### [Exercise]
In the material, from the line containing "Image resolution: width=332" through the line containing "Looking at the screenshot, I should click(28, 11).", swap "Help menu" for "File menu" and give those lines again with nothing else changed.

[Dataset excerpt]
────────────────────────────────────────

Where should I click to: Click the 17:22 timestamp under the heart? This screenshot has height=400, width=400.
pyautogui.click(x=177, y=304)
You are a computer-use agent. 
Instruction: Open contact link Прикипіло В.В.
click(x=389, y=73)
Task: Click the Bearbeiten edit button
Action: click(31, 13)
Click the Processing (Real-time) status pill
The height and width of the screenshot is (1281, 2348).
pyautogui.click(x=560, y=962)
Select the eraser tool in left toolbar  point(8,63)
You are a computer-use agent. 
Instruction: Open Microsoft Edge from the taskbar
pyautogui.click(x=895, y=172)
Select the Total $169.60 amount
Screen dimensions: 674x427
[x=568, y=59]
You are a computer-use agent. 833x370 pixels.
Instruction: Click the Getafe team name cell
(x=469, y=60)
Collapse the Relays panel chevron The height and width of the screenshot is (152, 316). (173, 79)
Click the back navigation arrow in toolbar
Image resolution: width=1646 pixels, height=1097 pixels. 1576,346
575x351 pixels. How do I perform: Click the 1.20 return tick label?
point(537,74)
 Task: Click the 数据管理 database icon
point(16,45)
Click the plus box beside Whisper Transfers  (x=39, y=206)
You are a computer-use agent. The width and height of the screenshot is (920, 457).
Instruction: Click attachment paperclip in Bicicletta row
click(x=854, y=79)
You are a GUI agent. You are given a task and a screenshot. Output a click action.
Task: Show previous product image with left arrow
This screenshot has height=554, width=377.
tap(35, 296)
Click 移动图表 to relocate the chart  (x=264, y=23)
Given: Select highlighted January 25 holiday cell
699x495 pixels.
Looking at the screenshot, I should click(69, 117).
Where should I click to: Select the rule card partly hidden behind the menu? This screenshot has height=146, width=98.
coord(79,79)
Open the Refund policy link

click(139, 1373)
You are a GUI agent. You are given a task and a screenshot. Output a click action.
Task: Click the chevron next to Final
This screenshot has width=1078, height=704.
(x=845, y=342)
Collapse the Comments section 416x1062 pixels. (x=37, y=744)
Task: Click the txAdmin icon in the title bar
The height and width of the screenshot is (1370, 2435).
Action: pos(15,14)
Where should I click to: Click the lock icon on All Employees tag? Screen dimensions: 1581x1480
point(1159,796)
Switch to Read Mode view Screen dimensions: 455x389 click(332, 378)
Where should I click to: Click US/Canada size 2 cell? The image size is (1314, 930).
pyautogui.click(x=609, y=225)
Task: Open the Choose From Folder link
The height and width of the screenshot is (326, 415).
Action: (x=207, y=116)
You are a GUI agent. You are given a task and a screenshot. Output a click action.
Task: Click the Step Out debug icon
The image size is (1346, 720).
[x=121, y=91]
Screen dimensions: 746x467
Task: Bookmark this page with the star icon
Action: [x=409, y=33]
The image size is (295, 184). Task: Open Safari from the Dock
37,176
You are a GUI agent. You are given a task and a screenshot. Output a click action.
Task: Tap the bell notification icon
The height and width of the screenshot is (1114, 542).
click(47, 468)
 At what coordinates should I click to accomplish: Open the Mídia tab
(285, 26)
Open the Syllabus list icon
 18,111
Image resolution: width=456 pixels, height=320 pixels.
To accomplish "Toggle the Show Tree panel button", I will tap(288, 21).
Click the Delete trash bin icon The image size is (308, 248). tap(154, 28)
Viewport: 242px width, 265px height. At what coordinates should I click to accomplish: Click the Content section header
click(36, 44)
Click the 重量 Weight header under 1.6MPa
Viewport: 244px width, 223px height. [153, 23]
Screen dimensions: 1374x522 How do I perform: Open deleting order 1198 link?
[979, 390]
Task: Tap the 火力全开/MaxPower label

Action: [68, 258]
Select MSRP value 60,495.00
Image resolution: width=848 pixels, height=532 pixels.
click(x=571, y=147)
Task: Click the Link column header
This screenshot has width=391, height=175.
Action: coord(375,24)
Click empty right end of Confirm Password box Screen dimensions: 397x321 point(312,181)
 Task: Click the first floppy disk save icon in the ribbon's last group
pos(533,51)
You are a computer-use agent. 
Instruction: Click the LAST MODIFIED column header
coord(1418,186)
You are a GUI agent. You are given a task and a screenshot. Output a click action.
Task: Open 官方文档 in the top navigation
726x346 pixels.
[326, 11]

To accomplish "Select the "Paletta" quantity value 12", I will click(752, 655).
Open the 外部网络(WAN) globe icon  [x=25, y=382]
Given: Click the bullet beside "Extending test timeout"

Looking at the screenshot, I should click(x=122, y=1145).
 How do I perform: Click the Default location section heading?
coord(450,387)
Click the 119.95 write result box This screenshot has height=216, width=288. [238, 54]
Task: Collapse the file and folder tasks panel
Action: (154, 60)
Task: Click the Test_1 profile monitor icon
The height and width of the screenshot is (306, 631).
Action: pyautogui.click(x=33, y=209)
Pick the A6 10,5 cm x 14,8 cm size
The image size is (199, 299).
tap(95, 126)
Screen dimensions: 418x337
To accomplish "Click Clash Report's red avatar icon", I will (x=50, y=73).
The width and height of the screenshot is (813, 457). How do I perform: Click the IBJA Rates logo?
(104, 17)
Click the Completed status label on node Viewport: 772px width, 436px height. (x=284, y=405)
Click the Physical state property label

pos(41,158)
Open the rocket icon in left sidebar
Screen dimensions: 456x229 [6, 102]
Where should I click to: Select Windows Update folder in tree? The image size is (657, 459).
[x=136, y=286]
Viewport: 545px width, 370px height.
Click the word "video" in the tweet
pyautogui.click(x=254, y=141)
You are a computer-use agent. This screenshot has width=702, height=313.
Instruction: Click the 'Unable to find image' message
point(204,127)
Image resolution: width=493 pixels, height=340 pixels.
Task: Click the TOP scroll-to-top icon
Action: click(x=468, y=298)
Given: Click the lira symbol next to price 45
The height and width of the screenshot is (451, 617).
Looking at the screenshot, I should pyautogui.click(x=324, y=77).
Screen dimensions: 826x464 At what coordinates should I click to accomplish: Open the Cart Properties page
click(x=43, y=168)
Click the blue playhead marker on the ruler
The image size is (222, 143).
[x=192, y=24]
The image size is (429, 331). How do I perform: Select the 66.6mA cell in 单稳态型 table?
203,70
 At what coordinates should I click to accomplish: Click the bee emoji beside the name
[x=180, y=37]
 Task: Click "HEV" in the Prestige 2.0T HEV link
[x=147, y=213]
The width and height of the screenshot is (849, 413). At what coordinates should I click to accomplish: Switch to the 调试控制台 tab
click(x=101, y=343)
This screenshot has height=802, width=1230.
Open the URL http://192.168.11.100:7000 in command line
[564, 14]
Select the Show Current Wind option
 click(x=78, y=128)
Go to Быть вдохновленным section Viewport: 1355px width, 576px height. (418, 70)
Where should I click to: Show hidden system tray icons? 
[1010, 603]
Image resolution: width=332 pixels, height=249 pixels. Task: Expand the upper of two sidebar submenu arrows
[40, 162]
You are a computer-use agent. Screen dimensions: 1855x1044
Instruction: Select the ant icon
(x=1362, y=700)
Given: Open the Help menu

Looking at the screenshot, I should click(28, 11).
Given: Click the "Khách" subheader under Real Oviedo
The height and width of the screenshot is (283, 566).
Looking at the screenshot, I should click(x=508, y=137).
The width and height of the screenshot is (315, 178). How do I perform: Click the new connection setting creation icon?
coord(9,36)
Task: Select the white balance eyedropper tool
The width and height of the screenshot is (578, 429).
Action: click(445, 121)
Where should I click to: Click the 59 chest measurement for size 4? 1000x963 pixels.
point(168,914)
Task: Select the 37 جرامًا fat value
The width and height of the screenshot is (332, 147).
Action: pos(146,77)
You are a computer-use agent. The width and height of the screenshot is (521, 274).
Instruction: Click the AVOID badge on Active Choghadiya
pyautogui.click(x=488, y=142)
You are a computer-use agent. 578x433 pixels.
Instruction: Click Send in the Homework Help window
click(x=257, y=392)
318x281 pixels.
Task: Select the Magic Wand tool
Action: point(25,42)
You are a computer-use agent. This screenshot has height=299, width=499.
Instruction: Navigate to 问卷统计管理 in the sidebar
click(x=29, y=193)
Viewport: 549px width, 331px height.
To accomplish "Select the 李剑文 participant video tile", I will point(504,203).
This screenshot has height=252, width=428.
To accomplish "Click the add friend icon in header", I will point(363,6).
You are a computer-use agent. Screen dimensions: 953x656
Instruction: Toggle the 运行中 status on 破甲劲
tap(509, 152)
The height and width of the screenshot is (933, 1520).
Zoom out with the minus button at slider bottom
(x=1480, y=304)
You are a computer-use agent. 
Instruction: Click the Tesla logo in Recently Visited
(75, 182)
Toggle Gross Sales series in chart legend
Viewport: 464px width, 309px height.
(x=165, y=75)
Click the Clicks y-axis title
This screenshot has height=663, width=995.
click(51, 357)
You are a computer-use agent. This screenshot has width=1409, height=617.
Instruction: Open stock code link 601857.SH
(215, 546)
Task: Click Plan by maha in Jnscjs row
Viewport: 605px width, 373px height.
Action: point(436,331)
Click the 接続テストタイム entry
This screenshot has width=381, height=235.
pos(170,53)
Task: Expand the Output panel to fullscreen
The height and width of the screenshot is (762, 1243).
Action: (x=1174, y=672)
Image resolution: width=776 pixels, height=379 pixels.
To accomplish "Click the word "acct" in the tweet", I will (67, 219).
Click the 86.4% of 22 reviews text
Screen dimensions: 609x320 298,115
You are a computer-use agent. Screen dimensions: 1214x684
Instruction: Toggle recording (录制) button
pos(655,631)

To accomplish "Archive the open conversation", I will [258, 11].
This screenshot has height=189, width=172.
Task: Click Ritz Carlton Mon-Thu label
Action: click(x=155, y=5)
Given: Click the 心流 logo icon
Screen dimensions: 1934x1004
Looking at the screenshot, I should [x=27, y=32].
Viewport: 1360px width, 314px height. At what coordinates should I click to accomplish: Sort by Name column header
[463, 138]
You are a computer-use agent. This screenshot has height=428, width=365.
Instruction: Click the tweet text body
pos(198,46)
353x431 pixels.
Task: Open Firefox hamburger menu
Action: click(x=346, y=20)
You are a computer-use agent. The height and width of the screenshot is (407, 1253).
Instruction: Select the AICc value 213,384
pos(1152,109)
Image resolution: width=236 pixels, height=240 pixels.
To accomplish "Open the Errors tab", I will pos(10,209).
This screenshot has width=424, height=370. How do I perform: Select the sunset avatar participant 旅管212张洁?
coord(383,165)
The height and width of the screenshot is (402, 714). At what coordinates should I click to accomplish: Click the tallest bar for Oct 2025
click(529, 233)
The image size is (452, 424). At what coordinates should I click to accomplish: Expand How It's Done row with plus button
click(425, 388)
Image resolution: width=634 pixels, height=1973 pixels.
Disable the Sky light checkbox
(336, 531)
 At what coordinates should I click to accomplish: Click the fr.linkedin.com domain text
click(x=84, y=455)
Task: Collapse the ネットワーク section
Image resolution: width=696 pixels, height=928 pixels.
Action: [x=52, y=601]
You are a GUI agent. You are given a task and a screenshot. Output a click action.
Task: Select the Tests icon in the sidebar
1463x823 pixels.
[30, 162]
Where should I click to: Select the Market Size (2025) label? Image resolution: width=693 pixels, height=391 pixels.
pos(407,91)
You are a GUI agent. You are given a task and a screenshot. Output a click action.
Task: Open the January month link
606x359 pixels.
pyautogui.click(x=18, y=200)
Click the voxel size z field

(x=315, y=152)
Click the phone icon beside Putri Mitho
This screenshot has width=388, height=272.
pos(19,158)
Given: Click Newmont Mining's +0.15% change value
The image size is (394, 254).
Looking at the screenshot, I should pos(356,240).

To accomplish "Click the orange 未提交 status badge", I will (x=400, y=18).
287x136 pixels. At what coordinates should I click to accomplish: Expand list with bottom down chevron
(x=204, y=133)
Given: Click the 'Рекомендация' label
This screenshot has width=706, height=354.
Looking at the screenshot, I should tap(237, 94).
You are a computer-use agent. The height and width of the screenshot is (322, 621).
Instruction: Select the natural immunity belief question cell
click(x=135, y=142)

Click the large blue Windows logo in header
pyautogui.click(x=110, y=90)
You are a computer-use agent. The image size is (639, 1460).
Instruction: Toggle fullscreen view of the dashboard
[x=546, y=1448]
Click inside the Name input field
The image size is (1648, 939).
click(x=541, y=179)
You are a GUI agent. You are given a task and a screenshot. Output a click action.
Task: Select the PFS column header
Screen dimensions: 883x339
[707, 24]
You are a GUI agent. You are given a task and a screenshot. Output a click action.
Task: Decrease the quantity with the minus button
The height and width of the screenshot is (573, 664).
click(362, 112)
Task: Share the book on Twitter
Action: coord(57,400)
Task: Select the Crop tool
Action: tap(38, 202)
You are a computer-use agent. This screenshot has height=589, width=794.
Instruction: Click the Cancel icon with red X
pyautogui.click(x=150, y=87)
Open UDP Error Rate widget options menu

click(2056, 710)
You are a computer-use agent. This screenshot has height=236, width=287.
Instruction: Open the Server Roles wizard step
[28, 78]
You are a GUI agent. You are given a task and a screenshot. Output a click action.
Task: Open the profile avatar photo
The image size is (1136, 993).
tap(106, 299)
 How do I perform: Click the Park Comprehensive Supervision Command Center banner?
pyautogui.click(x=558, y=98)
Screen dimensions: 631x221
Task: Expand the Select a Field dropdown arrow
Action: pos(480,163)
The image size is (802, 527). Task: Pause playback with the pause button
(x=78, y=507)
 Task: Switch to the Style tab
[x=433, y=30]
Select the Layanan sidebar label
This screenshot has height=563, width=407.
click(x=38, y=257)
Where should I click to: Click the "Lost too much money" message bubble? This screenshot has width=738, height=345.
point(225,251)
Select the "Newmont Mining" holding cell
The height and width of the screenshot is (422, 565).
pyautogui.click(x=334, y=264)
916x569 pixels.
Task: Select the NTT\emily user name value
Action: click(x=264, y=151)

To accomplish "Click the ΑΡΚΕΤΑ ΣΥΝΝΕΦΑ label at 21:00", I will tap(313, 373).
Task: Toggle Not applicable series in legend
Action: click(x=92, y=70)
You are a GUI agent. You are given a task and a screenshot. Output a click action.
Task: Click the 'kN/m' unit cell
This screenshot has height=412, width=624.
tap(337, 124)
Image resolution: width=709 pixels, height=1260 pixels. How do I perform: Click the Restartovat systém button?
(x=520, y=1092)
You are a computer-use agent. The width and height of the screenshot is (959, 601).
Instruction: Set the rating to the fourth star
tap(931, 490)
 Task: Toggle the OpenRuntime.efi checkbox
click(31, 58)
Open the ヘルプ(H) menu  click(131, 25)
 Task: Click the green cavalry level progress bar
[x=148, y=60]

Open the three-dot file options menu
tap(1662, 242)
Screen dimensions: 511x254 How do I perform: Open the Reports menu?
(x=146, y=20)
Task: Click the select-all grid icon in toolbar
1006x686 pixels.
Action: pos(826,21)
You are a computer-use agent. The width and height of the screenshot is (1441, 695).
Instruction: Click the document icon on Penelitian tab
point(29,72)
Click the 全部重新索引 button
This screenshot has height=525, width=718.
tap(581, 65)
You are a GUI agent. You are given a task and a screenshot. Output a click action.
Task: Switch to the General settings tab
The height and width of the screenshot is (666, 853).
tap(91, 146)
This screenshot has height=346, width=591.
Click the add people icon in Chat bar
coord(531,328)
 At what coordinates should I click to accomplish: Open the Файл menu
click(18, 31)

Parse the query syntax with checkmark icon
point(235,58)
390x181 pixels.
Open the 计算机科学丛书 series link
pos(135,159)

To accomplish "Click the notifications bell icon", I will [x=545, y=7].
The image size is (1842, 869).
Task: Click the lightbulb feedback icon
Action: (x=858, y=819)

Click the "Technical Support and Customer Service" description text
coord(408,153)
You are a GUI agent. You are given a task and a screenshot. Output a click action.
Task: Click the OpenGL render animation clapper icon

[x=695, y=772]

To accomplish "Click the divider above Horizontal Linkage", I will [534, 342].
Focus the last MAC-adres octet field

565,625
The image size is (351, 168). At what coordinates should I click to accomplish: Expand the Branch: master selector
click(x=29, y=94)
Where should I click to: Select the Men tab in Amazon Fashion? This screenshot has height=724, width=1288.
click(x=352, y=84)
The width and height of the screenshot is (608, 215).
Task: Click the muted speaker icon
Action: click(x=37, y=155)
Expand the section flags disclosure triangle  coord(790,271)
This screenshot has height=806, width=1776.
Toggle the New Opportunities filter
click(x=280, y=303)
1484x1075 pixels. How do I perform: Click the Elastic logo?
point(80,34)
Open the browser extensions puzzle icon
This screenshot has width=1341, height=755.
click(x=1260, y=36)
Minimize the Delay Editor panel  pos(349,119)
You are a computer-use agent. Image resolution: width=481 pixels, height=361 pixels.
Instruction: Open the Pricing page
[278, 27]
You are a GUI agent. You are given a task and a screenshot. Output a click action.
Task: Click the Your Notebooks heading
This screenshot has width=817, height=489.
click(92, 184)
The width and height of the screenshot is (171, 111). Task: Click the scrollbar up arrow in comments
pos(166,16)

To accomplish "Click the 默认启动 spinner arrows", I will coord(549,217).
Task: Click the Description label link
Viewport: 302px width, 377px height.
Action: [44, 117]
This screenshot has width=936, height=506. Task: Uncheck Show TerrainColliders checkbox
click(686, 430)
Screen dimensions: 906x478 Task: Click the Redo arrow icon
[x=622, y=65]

────────────────────────────────────────

### [Answer]
Image resolution: width=332 pixels, height=249 pixels. Task: Expand the upper of two sidebar submenu arrows
[40, 162]
You are a computer-use agent. Screen dimensions: 1855x1044
Instruction: Select the ant icon
(x=1362, y=700)
Given: Open the File menu

Looking at the screenshot, I should click(28, 11).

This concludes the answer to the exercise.